Ruth Ann Smalley writes in the Schenectady, NY Daily Gazette about her neighborhood:

I came home one day just in time to catch my neighbor planting flowers in my front garden. I had admired several of his plants, and asked him if they would do well in shade and among tenacious tree roots. Little did I know he’d be so obliging!

We chose our neighborhood because of its reputation for being an old-fashioned neighborhood, where kids run in and out of each other’s houses. Since we’ve been here, we’ve been to ice cream socials, a children’s talent show, and all kinds of seasonal celebrations. One family hosts an annual August “Kid Wash,” where children in swimsuits soap up, and enjoy being sprayed by adults with garden hoses.

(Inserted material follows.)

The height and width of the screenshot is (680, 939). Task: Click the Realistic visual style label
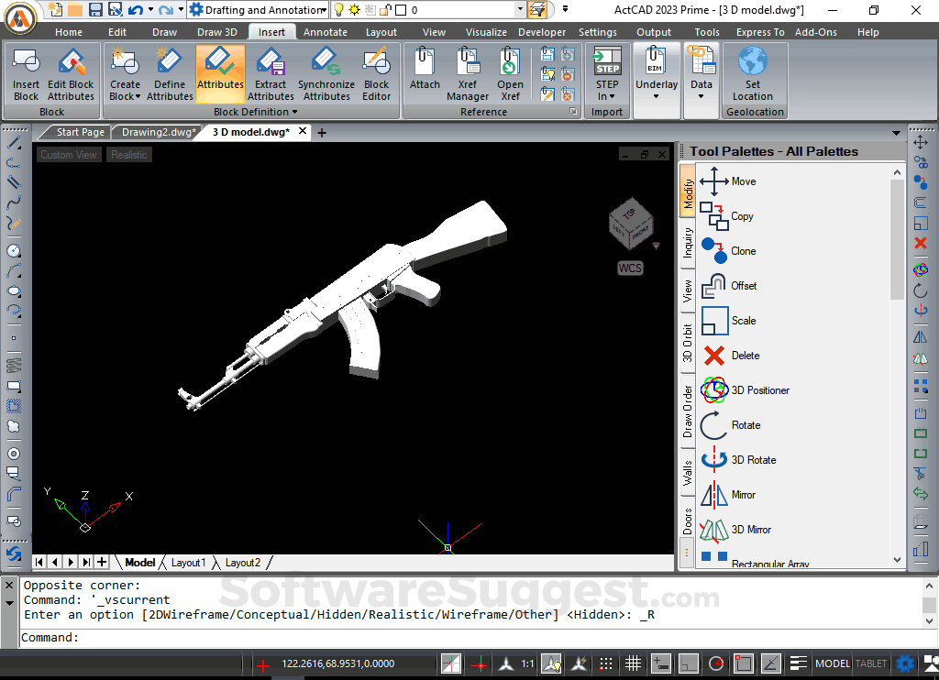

On a more serious note, last year 10 of us met for nine months to discuss sustainability issues, using a course packet from the Northwest Earth Institute.  As a result, we started a neighborhood vegetable garden. A book club formed this year, as well as a “band” of about eight, who gather to play guitar, ukulele, hammered dulcimer, fiddle and flute.

Patricia Mikkelson writes on the neighborhood survival blog:

I feel so grateful for my Brown Farm Neighborhood. It has taken me a decade to appreciate this place. I have tried to move so many times it is not funny. I have wanted it to be something it might never be…an intentional community set up as a land trust. And, it is possible that some day it might happen. But for now, I bask in the glow of my wonderful neighborhood with all it’s imperfections and loveliness.

Let me give you an example of a few days in the life of my neighborhood, which is rich with opportunities to build a sense of community every day. A few days ago I came home to a note on my door from Alex, my next door neighbor. Alex is the daughter of people I used to know when we lived in Chimes 33 years ago. She offered to give me some plants if I wanted them. We got together the next day and I gratefully accepted the tomato, pepper and broccoli plants which she carefully planted from seed, varieties which were unique-ones that she found to be most successful. Wow! What a gift.

I went over to Martha and Josh Brown family house to see if I could get my weekly ration of left over food. We have an agreement that Martha cleans out her refrigerator of things that might go to waste otherwise, and I come up with all kinds of little treats that I normally wouldn’t use.

It has taken me a decade to learn to appreciate my neighborhood instead of focusing on the negative. The more that I appreciate the goodness of my neighborhood, the more good it becomes! At times, when I feel dissatisfied with my relationships with my neighbors, instead of complaining to others as I have in the past, I pray for them, appreciate the good things they do, and just remind myself that we all have needs we are trying to get met. I pray that all of our needs can get met, and that the barriers we have to love each other unconditionally will dissolve.